A advogada conta que, desde dezembro do ano passado, o volume de trabalho aumentou vertiginosamente e que a maioria dos que estão entrados com os requerimentos são de pessoas que já possuem os requisitos para se aposentar por tempo de contribuição.

— Esse ano foi bem corrido. O pessoal está querendo garantir o benefício — diz.

Também na terça-feira, o professor Sergio Luis, de 57 anos, estava na sala de espera da agência do INSS no centro de Florianópolis. Ele conta que o INSS não reconhece 12 anos em que ele trabalhou na profissão. Nos seus cálculos, já poderia estar aposentado há três anos.

— Trabalho há 37 anos. Espero que eles reconheçam, senão a única saída vai ser entrar na Justiça — conta. 

Greve represou requerimentos

Na visão do INSS, parte do aumento registrado em 2016 se deve ao fato de que ocorreu uma greve dos servidores em 2015. Com isso, várias requerimentos ficaram represados e só foram analisados no ano seguinte. Ao mesmo tempo, lembra que também foi no ano de 2015 em que foi aprovada a forma de cálculo 85/95, o que também elevou um pouco o número de pedidos.

Por último, o órgão ressalta que "há uma tendência de crescimento na concessão de benefícios ao longo dos anos em função do próprio envelhecimento. populacional" e que "os cidadãos que já implementaram as condições para a aposentaria não precisam apressar esse processo por receio da reforma, pois poderão optar pela regra que lhes for mais vantajosa".

O que muda?

Hoje, é possível se aposentar por idade (65 anos para homens e 60 para mulheres), tendo um mínimo de 15 anos de contribuição; por tempo de contribuição (35 anos para homens e 30 para mulheres) e pela regra 85/95 (quando a soma da idade mais o tempo de contribuição chega a 85 anos para mulheres e 95 anos para homens).

 Com a nova regra, será estipulada uma idade mínima geral de 65 anos para homens e 62 anos para mulheres, com exceção para professores (60 anos para homens e mulheres) e policiais (55 anos para ambos os sexos). O teto da aposentadoria do INSS só será concedido para quem contribuir por 40 anos. Também haverá uma regra de transição para quem estiver perto de se aposentar por tempo de contribuição.

Entrevista com Leonardo Secchi, professor da Udesc e especialista em políticas públicas

Foto: Divulgação - UdescFoto:

Existe uma relação no aumento do números de pedidos com a possibilidade de reforma da previdência? 

Sim, em grande parte. Há um crescimento orgânico dos pedidos de aposentadoria devido ao envelhecimento da população brasileira, mas a expectativa de reforma da previdência causou um pico de solicitações. A reforma elaborada pelo governo Temer pode trazer prejuízos para os trabalhadores que estão prestes a se aposentar. Então, para o indivíduo é melhor aposentar dentro do atual regime, do que ser pego de surpresa pelo novo modelo.

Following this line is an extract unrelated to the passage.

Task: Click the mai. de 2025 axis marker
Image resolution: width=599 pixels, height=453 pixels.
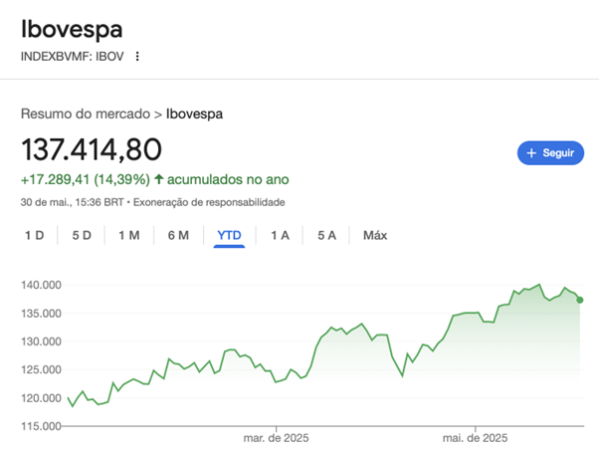Action: [476, 438]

O senhor crê que esse número deva continuar subindo nos próximos meses?

Acredito que sim. Até no primeiro semestre de 2018, quando saberemos se o novo modelo será implementado ou não. Essa correria de solicitações de aposentadorias deve cessar depois da aprovação ou rejeição da Reforma da Previdência no Congresso Nacional.